> **TASK TO CARRY OUT**: Restate exactly, please, each line of the listing from the one with "Voleibol (20, 147)" to the last, including both.

> **LISTED RECORDS**:
*****

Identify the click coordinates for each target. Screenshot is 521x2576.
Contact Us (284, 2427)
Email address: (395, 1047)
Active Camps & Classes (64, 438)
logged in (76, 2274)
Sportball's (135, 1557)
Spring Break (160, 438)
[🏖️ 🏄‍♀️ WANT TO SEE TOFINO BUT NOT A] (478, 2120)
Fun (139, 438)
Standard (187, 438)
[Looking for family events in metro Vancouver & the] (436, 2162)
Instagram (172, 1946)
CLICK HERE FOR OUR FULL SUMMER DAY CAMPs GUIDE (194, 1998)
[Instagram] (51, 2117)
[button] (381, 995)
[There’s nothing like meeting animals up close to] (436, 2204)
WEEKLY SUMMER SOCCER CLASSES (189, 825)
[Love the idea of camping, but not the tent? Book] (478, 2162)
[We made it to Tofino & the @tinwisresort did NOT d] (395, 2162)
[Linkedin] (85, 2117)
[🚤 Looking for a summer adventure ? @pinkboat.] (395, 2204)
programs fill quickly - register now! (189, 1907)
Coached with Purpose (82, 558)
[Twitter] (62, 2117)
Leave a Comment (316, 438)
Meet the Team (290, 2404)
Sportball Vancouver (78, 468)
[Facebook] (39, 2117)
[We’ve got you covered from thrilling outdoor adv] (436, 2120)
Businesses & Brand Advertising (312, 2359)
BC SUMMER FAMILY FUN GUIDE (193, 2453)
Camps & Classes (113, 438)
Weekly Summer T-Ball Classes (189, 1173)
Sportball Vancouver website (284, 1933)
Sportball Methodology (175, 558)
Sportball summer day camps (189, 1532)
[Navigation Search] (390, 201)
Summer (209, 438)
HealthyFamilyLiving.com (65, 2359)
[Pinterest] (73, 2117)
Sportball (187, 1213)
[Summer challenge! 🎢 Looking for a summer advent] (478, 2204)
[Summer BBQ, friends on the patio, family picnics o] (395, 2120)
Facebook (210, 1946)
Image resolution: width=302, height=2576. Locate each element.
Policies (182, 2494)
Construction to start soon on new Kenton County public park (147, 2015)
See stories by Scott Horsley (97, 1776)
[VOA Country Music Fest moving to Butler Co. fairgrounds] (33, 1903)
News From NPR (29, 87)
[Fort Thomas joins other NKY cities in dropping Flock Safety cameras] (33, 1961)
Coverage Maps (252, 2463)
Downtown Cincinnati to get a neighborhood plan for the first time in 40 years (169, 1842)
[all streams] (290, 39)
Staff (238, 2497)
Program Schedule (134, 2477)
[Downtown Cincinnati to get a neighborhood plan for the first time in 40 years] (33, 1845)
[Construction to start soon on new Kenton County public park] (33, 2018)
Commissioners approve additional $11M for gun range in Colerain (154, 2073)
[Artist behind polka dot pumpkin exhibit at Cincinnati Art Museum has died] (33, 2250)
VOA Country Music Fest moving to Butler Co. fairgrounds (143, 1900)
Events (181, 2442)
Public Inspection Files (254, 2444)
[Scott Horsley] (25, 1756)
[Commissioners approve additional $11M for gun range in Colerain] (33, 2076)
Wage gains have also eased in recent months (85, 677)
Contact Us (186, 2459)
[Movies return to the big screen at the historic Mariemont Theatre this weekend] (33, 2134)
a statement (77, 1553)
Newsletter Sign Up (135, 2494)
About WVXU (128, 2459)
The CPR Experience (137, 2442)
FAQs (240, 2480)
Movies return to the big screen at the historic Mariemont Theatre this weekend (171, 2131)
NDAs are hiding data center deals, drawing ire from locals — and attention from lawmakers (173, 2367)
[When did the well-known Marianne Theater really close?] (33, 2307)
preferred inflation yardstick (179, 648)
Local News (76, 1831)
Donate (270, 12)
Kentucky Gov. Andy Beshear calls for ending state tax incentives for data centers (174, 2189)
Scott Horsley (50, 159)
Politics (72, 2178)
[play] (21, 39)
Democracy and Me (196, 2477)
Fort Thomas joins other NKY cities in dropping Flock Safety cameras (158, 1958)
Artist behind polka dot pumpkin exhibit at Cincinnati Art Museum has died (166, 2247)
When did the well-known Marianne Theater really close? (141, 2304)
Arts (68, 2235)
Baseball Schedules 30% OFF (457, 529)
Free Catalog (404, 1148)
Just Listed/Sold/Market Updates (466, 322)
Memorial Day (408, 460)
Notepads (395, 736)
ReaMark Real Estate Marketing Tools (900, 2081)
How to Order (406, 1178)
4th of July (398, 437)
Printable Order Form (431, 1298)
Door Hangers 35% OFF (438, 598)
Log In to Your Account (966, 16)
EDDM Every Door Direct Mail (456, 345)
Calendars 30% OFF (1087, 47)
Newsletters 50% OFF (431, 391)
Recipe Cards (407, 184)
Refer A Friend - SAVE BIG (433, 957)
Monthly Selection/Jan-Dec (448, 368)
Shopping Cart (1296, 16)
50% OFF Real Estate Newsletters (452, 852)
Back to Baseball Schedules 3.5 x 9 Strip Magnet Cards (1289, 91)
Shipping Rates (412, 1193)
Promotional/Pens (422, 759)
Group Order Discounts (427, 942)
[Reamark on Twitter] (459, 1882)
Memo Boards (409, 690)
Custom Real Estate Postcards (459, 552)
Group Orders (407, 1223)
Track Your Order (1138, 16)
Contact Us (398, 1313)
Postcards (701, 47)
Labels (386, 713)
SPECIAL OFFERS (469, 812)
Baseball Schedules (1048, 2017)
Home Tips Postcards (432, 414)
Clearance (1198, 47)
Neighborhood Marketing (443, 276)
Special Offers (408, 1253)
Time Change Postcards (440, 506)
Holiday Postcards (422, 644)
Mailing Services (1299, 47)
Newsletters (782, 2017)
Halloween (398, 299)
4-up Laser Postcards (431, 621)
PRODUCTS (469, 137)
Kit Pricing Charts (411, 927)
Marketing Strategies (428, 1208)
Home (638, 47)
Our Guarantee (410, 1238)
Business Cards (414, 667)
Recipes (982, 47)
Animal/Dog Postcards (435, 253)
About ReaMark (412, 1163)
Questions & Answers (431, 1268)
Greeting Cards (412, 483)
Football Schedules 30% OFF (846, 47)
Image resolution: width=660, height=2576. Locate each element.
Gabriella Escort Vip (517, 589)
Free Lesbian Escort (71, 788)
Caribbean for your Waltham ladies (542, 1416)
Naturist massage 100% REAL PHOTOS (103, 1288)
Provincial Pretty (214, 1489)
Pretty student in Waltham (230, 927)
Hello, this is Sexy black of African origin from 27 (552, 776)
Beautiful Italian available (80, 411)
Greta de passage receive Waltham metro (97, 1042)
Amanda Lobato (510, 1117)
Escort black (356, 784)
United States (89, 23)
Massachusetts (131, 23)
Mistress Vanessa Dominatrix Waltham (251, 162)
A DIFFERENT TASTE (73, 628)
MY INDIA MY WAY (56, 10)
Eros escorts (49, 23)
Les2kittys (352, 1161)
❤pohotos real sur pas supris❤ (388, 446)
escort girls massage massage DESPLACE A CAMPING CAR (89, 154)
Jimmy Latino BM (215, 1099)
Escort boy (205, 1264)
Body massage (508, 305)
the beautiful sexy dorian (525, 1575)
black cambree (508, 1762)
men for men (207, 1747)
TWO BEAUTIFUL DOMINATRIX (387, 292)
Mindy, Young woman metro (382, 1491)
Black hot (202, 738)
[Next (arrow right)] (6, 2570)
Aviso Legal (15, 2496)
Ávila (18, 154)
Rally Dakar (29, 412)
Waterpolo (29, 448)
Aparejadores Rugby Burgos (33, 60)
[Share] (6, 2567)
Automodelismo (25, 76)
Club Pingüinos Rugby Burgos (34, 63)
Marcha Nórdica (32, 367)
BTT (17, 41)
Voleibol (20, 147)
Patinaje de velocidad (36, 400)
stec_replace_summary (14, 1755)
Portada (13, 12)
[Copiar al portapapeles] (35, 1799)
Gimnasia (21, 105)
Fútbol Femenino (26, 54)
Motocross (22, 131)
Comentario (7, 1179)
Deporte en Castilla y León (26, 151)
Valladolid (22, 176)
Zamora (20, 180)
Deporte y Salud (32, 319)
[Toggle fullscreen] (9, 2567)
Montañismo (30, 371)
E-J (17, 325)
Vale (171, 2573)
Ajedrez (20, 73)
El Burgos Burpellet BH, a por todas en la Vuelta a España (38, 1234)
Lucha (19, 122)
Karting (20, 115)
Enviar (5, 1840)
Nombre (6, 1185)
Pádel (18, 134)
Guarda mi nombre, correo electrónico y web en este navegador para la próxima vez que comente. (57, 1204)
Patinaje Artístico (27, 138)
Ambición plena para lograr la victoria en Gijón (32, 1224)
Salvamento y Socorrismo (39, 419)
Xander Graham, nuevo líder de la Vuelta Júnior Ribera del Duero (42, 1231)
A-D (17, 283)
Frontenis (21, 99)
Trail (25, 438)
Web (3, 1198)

*****

> **SOLVED EXERCISE**:
Voleibol (20, 147)
Patinaje de velocidad (36, 400)
stec_replace_summary (14, 1755)
Portada (13, 12)
[Copiar al portapapeles] (35, 1799)
Gimnasia (21, 105)
Fútbol Femenino (26, 54)
Motocross (22, 131)
Comentario (7, 1179)
Deporte en Castilla y León (26, 151)
Valladolid (22, 176)
Zamora (20, 180)
Deporte y Salud (32, 319)
[Toggle fullscreen] (9, 2567)
Montañismo (30, 371)
E-J (17, 325)
Vale (171, 2573)
Ajedrez (20, 73)
El Burgos Burpellet BH, a por todas en la Vuelta a España (38, 1234)
Lucha (19, 122)
Karting (20, 115)
Enviar (5, 1840)
Nombre (6, 1185)
Pádel (18, 134)
Guarda mi nombre, correo electrónico y web en este navegador para la próxima vez que comente. (57, 1204)
Patinaje Artístico (27, 138)
Ambición plena para lograr la victoria en Gijón (32, 1224)
Salvamento y Socorrismo (39, 419)
Xander Graham, nuevo líder de la Vuelta Júnior Ribera del Duero (42, 1231)
A-D (17, 283)
Frontenis (21, 99)
Trail (25, 438)
Web (3, 1198)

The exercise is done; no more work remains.